RSF condemns politically-motivated charge against correspondent
Reporters Without Borders is outraged to learn that Bahraini journalist Nazeeha Saeed has been charged with working as a correspondent for foreign news media without permission and calls on the authorities to stop harassing her and to allow her to continue working.
The Bahrain correspondent of France 24 and Radio Monte-Carlo Doualiya, Nazeeha Saeed went to the prosecutor’s office with her lawyer, Hameed Al Mullah, on 17 July in response to a summons without knowing what awaited her.
It was only after being interrogated that she learned that she was charged with working illegally for international media.
“We call on the authorities to stop hounding this Bahraini journalist and to let her continue working in a fully legal manner,” said Alexandra El Khazen, the head of RSF’s Middle East desk.
“We condemn the authorities’ attempts to prevent her working, firstly by imposing an unjustified and incomprehensible travel ban on her and then by accusing her of working illegally although her papers were always in order.”
Saeed is accused of working for international media without the appropriate permit from the information ministry.
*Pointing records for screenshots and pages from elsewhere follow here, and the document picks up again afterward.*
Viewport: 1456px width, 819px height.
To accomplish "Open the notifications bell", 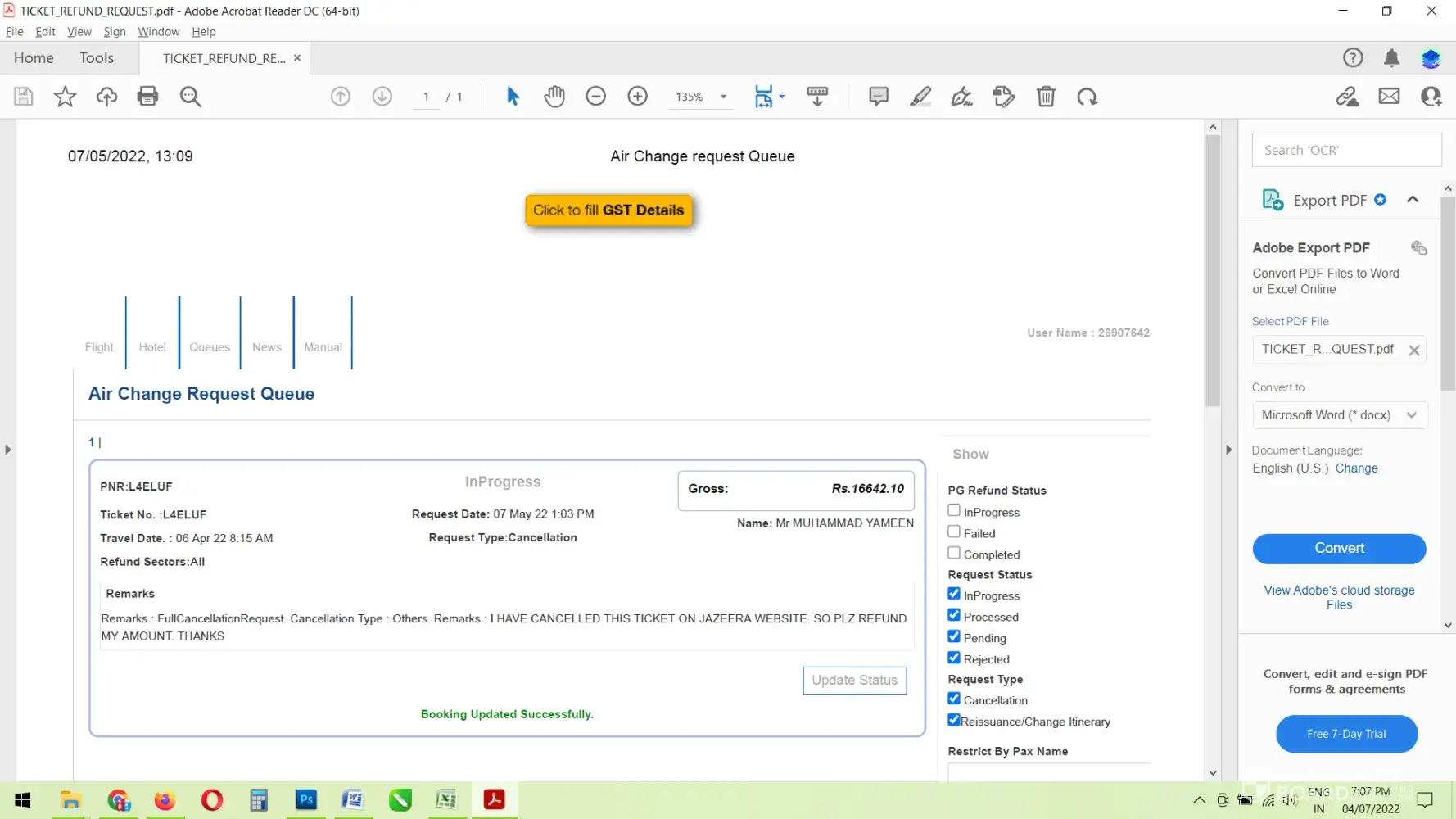I will (x=1391, y=58).
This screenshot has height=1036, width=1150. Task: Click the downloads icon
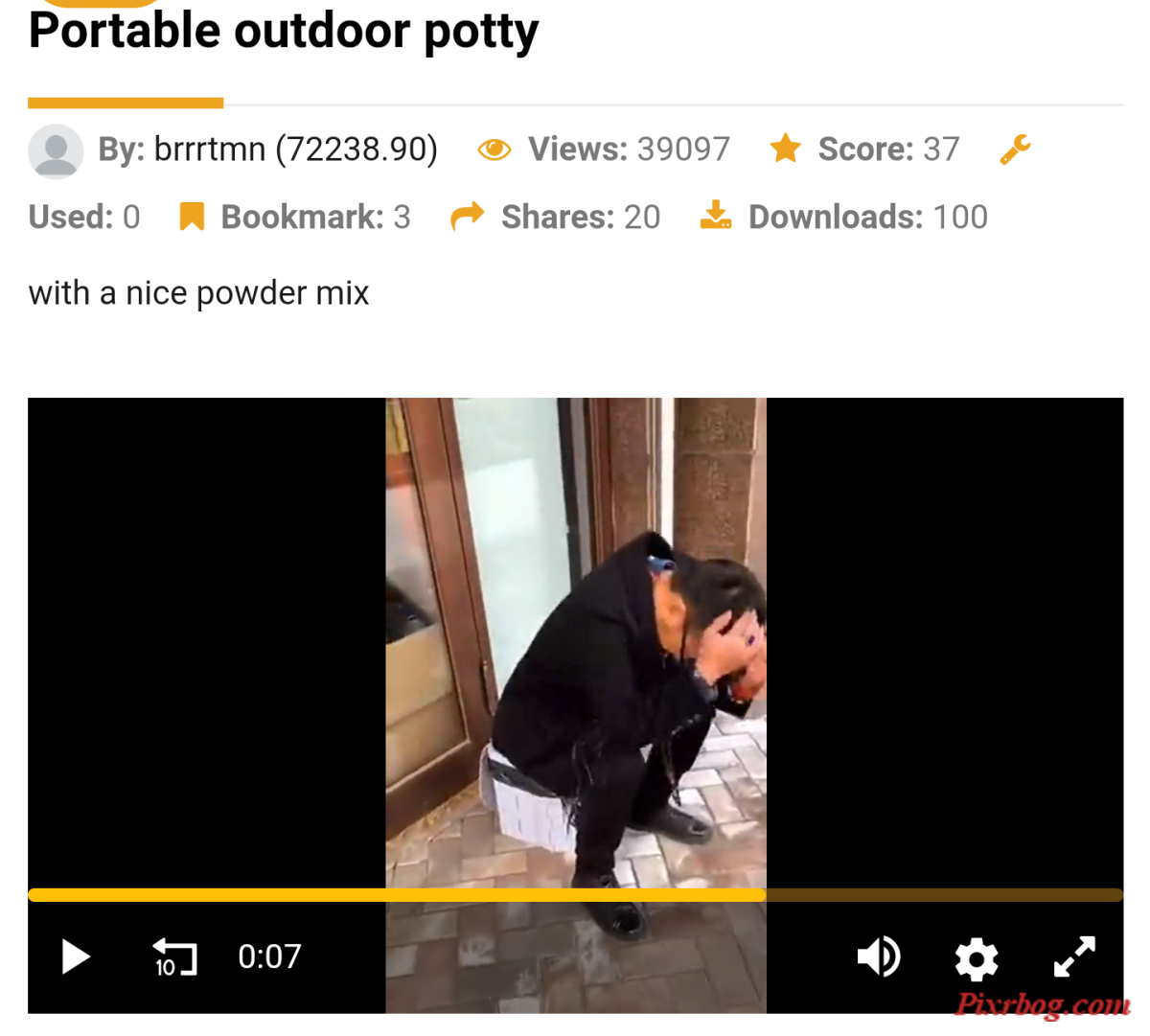716,216
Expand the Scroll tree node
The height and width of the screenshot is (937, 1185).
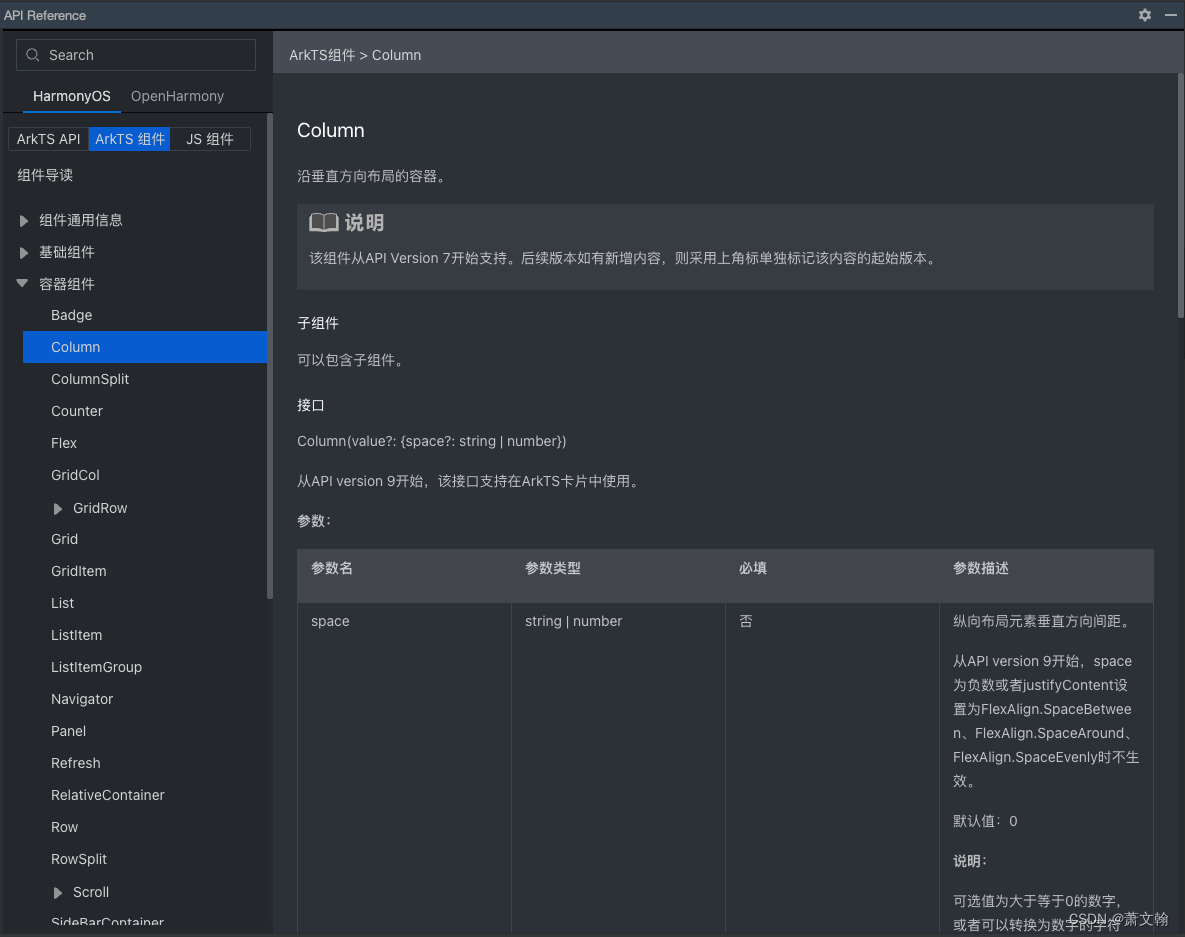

For the past 12 years, she has had a permit that must be renewed annually. As usual, she applied to renew it when it expired at the end of March but this year she was finally told on 20 June that the renewal had been refused because questions had supposedly been raised about her performance as a correspondent.
Saeed says that this is the first time in 12 years that she has been refused this permit. She is now facing the possibility of a fine of up to 1,000 dinars (2,400 euros).
The charge comes just over two weeks after the authorities prevented Saeed from travelling abroad without giving her any explanation.
Saeed is part of the international #FightImpunity campaign that RSF launched in November 2015 with the aim of pressuring governments to bring those responsible for crimes against journalists to justice.
Saeed has for years been fighting for justice after being tortured and humiliated by policewomen for 13 hours in 2011 in Rifa’a police station, to which she was summoned because of her coverage of pro-democracy demonstrations in Manama.
In November 2015, RSF condemned the justice ministry’s arbitrary decision not to prosecute those responsible for torturing Saeed. The ministry gave insufficient evidence as its grounds.
Around 15 journalists and bloggers are currently detained in the Kingdom of Bahrain, which is ranked 162nd out of 180 countries in RSF’s 2016 World Press Freedom Index.